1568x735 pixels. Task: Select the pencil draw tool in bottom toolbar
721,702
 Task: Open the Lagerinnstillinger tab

-*-*-

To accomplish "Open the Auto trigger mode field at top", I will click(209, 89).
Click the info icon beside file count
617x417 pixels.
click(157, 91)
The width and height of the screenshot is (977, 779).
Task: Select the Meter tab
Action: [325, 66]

-*-*-

◆ WORK TO COMPLETE
Find the line with "1568x735 pixels. Task: Select" in the entries above. Retype it and each line after it, exactly, through the line with "Task: Open the Lagerinnstillinger tab", and stop there.

◆ SOLVED PROBLEM
1568x735 pixels. Task: Select the pencil draw tool in bottom toolbar
721,702
 Task: Open the Lagerinnstillinger tab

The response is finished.